TASK OBJECTIVE
Take the data from its first line. Print each line exactly until the line containing "This screenshot has width=206, height=154." has been printed too.

[Collected data entries]
□ □ □ □ □

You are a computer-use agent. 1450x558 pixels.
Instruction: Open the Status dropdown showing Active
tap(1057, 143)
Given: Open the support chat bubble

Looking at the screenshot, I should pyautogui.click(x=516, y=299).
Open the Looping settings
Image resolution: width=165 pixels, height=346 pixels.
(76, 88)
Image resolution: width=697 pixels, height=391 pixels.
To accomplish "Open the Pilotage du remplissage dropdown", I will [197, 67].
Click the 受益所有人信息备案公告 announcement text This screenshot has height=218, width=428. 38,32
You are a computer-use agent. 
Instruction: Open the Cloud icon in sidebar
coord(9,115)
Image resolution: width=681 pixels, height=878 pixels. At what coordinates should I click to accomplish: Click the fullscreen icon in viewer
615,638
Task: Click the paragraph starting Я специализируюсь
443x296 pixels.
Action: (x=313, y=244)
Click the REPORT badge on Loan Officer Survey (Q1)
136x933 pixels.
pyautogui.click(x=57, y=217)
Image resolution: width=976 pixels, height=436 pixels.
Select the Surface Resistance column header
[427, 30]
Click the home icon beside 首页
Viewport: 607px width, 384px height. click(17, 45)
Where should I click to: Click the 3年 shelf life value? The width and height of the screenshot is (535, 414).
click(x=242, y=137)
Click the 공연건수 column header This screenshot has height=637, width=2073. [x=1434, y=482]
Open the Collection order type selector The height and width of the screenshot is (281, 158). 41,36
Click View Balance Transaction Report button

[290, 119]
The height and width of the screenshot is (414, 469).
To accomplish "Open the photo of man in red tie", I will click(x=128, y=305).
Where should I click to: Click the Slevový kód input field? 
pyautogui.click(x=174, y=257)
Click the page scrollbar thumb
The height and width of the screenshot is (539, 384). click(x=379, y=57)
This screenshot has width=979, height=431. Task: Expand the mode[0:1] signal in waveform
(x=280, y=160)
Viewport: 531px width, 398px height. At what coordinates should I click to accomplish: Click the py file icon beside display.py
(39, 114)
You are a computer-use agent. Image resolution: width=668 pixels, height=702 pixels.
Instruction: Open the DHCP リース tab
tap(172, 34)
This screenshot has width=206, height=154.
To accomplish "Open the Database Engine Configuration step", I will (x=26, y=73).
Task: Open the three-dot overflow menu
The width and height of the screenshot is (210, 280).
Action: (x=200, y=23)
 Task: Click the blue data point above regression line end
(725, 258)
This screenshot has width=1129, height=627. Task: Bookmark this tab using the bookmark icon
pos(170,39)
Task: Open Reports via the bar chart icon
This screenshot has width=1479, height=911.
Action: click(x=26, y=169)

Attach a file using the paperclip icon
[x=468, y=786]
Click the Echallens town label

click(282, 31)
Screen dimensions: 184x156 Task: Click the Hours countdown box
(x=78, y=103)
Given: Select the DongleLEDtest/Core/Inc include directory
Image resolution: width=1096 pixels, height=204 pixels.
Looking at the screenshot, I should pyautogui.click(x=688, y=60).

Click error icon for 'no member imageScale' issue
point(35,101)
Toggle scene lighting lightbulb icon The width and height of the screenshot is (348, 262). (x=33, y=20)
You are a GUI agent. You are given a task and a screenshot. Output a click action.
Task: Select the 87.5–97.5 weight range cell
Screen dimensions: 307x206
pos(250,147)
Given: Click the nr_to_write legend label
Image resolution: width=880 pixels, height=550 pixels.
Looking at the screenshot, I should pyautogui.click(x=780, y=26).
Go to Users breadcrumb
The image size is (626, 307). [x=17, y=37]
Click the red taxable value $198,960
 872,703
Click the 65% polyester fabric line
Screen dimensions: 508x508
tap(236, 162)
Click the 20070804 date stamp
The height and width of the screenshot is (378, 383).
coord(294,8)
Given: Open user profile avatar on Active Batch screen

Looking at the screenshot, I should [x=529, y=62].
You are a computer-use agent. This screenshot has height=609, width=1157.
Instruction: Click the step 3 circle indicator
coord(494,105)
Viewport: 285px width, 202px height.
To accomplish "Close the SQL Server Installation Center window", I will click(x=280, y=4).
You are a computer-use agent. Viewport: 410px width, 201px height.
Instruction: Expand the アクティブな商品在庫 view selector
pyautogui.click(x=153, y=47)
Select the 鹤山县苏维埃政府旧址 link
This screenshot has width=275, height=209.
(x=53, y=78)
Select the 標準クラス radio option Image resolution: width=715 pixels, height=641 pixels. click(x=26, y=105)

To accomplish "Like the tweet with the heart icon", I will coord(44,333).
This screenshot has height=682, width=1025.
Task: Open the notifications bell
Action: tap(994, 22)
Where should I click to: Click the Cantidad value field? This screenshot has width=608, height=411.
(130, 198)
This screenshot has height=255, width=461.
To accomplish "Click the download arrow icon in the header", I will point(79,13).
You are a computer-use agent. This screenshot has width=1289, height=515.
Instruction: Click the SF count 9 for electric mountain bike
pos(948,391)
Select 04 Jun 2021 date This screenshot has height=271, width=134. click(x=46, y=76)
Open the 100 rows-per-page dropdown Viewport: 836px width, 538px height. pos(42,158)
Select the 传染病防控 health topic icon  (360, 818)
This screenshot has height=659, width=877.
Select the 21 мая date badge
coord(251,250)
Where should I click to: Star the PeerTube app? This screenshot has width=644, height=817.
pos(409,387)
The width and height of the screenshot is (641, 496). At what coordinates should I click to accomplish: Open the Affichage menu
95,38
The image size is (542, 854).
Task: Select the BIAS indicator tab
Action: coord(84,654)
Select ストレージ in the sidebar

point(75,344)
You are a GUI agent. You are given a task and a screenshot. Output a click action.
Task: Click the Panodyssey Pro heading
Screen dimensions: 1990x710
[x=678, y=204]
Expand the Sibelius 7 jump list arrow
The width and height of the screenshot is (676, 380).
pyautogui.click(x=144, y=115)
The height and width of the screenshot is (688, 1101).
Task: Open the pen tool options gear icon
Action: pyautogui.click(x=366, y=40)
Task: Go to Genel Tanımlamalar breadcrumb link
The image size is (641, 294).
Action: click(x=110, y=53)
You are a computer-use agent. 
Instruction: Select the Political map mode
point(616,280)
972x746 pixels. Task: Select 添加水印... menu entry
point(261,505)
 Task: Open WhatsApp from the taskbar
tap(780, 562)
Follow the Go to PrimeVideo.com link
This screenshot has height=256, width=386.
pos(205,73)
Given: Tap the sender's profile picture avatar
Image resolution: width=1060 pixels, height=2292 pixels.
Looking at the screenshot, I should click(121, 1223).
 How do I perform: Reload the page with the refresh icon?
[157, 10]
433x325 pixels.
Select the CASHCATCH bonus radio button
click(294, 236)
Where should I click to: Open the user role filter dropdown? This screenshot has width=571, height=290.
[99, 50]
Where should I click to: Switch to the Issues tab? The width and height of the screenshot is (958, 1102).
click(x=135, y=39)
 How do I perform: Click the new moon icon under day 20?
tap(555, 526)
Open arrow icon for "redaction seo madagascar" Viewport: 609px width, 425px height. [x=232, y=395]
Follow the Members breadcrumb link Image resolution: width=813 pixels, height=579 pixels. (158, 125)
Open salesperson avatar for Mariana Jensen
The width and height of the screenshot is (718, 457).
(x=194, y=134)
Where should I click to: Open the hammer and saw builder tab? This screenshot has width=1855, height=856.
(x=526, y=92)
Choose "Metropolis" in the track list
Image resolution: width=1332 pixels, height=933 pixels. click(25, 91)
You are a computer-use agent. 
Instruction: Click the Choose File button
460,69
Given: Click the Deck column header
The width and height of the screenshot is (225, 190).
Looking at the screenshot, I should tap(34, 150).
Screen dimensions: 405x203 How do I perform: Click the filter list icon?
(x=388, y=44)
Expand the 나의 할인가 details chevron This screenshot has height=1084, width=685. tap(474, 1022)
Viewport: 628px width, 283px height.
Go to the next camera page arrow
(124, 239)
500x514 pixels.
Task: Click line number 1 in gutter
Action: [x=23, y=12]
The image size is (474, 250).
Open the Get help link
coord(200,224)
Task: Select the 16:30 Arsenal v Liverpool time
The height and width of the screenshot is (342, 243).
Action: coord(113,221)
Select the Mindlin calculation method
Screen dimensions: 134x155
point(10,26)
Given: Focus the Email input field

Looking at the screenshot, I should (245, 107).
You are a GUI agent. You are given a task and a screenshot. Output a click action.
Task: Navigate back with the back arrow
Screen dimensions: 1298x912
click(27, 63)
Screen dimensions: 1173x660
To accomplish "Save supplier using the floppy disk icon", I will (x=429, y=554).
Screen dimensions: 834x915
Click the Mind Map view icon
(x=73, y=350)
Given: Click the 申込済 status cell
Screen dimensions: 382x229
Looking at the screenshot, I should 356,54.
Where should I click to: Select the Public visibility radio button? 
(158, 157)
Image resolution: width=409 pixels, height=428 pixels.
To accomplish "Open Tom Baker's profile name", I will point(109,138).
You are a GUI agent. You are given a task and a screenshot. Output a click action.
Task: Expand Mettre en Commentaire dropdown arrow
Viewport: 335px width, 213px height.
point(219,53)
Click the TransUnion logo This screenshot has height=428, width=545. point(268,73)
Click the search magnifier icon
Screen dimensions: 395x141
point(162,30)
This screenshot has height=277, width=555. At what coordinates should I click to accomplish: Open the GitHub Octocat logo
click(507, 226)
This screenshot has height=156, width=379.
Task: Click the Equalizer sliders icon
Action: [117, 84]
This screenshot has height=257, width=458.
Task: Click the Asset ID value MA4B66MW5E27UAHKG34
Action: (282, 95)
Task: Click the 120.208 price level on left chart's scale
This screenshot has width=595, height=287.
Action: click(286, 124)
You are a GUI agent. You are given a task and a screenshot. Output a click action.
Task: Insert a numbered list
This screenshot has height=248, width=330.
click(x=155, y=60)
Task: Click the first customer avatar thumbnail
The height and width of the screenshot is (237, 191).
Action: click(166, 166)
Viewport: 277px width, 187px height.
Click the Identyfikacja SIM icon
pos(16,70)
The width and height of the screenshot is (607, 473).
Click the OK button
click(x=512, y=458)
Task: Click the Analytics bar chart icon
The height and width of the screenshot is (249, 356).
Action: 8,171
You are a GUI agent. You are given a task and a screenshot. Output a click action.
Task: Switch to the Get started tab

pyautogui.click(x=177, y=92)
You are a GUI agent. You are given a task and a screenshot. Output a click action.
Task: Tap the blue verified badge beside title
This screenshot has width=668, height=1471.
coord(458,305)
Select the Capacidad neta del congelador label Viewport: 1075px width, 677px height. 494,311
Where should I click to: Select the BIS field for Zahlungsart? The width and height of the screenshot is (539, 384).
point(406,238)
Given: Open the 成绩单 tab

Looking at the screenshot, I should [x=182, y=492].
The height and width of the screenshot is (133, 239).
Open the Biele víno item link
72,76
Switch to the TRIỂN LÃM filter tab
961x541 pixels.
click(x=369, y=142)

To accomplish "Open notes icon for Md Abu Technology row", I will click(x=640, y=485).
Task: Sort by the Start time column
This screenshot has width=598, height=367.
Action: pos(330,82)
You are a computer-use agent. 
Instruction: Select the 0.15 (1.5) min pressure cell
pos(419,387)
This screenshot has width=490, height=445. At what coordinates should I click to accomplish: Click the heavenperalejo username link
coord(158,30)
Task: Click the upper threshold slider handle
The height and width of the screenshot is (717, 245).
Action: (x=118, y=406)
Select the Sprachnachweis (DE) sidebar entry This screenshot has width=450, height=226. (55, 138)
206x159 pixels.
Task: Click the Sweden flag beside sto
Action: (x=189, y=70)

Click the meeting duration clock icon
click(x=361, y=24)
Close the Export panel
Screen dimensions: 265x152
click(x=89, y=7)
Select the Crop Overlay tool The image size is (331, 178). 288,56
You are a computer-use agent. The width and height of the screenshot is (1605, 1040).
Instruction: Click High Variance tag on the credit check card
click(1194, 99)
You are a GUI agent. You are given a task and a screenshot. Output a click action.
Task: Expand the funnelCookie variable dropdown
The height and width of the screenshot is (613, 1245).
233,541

□ □ □ □ □

RESPONSE
You are a computer-use agent. 1450x558 pixels.
Instruction: Open the Status dropdown showing Active
tap(1057, 143)
Given: Open the support chat bubble

Looking at the screenshot, I should pyautogui.click(x=516, y=299).
Open the Looping settings
Image resolution: width=165 pixels, height=346 pixels.
(76, 88)
Image resolution: width=697 pixels, height=391 pixels.
To accomplish "Open the Pilotage du remplissage dropdown", I will [197, 67].
Click the 受益所有人信息备案公告 announcement text This screenshot has height=218, width=428. 38,32
You are a computer-use agent. 
Instruction: Open the Cloud icon in sidebar
coord(9,115)
Image resolution: width=681 pixels, height=878 pixels. At what coordinates should I click to accomplish: Click the fullscreen icon in viewer
615,638
Task: Click the paragraph starting Я специализируюсь
443x296 pixels.
Action: (x=313, y=244)
Click the REPORT badge on Loan Officer Survey (Q1)
136x933 pixels.
pyautogui.click(x=57, y=217)
Image resolution: width=976 pixels, height=436 pixels.
Select the Surface Resistance column header
[427, 30]
Click the home icon beside 首页
Viewport: 607px width, 384px height. click(17, 45)
Where should I click to: Click the 3年 shelf life value? The width and height of the screenshot is (535, 414).
click(x=242, y=137)
Click the 공연건수 column header This screenshot has height=637, width=2073. [x=1434, y=482]
Open the Collection order type selector The height and width of the screenshot is (281, 158). 41,36
Click View Balance Transaction Report button

[290, 119]
The height and width of the screenshot is (414, 469).
To accomplish "Open the photo of man in red tie", I will click(x=128, y=305).
Where should I click to: Click the Slevový kód input field? 
pyautogui.click(x=174, y=257)
Click the page scrollbar thumb
The height and width of the screenshot is (539, 384). click(x=379, y=57)
This screenshot has width=979, height=431. Task: Expand the mode[0:1] signal in waveform
(x=280, y=160)
Viewport: 531px width, 398px height. At what coordinates should I click to accomplish: Click the py file icon beside display.py
(39, 114)
You are a computer-use agent. Image resolution: width=668 pixels, height=702 pixels.
Instruction: Open the DHCP リース tab
tap(172, 34)
This screenshot has width=206, height=154.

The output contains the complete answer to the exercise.